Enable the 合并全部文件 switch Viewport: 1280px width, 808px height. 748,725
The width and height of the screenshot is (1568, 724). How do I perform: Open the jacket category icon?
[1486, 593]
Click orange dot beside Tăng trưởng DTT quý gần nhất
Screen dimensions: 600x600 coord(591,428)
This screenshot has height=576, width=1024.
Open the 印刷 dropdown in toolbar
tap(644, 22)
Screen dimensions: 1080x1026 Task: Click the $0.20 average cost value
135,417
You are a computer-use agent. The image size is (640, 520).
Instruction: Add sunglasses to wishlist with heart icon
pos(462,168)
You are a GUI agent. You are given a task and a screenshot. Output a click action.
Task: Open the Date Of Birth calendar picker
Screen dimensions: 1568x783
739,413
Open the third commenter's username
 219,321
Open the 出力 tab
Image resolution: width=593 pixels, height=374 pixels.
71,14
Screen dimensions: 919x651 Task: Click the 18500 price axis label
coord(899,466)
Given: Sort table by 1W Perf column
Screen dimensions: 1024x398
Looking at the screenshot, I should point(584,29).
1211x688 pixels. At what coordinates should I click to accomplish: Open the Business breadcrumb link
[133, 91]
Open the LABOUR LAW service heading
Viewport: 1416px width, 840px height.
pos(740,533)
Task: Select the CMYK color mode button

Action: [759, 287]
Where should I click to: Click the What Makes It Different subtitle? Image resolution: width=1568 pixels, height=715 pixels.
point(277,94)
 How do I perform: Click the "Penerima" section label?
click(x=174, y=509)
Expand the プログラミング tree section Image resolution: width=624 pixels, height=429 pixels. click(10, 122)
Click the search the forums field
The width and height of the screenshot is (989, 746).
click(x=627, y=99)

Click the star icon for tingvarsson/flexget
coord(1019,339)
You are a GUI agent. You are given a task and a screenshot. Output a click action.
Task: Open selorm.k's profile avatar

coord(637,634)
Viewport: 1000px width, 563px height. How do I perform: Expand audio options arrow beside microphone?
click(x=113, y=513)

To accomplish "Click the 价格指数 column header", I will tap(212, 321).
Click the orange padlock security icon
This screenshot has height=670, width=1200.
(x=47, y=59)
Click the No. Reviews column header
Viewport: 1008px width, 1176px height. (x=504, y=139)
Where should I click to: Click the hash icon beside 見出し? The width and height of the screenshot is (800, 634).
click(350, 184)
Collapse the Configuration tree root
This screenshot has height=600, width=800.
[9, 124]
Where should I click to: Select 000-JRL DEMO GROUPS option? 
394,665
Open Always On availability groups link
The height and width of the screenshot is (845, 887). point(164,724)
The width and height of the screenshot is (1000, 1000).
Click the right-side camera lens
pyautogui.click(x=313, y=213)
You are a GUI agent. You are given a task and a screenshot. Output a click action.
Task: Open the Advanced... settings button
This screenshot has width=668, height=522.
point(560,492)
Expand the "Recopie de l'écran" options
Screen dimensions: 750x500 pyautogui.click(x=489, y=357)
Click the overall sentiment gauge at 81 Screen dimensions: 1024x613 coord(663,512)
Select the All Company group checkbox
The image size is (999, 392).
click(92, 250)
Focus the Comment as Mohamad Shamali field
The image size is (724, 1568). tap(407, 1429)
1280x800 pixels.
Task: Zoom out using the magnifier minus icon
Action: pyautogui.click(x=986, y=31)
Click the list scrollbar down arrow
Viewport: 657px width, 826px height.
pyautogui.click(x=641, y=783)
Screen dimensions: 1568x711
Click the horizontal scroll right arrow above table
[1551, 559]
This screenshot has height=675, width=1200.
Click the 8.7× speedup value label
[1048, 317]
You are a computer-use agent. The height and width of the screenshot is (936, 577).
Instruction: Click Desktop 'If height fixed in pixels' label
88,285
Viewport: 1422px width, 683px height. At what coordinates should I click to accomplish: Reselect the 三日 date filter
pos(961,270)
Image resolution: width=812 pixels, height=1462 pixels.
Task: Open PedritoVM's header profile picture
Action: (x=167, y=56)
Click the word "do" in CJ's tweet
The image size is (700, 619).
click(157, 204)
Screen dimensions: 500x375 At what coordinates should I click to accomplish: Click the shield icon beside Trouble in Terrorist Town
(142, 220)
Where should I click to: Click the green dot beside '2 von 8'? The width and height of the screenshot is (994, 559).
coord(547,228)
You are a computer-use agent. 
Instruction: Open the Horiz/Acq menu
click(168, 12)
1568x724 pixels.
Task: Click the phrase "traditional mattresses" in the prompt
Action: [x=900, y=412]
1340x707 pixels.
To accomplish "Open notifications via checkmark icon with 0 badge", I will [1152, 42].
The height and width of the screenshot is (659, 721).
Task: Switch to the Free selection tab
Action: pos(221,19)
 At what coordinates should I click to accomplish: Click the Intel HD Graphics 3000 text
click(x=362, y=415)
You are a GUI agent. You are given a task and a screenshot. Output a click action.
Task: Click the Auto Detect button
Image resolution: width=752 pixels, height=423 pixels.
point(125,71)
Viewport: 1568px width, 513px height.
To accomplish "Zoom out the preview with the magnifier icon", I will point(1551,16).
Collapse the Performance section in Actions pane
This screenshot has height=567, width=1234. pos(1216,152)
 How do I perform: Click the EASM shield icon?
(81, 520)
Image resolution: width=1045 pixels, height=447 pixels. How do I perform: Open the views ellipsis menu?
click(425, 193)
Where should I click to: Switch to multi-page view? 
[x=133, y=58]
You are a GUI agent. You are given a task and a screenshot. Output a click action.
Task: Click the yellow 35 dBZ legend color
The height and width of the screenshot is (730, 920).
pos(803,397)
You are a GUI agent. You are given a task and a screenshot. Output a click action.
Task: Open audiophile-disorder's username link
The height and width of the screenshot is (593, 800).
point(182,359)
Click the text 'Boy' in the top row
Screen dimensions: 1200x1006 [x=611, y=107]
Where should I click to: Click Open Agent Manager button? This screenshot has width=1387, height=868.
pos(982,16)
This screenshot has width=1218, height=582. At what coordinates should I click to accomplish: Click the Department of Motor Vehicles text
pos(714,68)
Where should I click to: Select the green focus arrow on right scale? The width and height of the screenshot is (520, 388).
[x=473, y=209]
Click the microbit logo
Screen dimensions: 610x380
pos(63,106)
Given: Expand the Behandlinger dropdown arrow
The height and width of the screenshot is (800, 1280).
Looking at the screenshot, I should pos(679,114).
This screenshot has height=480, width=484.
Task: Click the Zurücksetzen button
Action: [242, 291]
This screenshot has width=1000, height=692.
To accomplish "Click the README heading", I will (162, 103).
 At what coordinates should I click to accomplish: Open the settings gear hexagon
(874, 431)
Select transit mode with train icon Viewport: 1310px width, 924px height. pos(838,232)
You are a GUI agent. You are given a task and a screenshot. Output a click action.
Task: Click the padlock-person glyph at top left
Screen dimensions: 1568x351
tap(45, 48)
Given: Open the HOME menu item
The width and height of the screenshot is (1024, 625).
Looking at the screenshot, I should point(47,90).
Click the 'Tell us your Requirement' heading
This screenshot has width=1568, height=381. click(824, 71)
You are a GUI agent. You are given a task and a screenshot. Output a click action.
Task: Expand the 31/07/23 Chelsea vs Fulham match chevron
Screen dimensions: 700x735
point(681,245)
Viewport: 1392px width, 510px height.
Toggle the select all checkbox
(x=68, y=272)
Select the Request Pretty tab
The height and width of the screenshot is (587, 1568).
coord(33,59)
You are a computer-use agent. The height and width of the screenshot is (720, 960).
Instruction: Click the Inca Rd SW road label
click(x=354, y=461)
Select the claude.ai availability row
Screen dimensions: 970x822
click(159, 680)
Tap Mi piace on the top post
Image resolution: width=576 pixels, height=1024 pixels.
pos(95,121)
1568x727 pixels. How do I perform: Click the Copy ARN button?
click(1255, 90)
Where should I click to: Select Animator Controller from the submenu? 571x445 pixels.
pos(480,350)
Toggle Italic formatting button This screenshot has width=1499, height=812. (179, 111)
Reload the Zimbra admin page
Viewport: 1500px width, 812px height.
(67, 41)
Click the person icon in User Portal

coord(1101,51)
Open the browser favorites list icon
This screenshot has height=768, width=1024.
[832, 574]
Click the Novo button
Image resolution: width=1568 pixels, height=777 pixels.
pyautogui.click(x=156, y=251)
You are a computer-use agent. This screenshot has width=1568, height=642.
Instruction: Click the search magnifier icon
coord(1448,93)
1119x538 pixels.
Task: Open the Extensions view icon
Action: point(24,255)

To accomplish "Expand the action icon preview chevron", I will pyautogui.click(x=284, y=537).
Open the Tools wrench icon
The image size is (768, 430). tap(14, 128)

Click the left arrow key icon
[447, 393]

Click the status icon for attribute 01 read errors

------------------------------------------------------------

TO DO -
Beginning with the line containing "Where should I click to: Click the green" and ending with the line containing "Viewport: 1568px width, 513px height.", extract those lines exactly from the listing above, and only those.

REPLY TO THE EXERCISE -
Where should I click to: Click the green dot beside '2 von 8'? The width and height of the screenshot is (994, 559).
coord(547,228)
You are a computer-use agent. 
Instruction: Open the Horiz/Acq menu
click(168, 12)
1568x724 pixels.
Task: Click the phrase "traditional mattresses" in the prompt
Action: [x=900, y=412]
1340x707 pixels.
To accomplish "Open notifications via checkmark icon with 0 badge", I will [1152, 42].
The height and width of the screenshot is (659, 721).
Task: Switch to the Free selection tab
Action: pos(221,19)
 At what coordinates should I click to accomplish: Click the Intel HD Graphics 3000 text
click(x=362, y=415)
You are a GUI agent. You are given a task and a screenshot. Output a click action.
Task: Click the Auto Detect button
Image resolution: width=752 pixels, height=423 pixels.
point(125,71)
Viewport: 1568px width, 513px height.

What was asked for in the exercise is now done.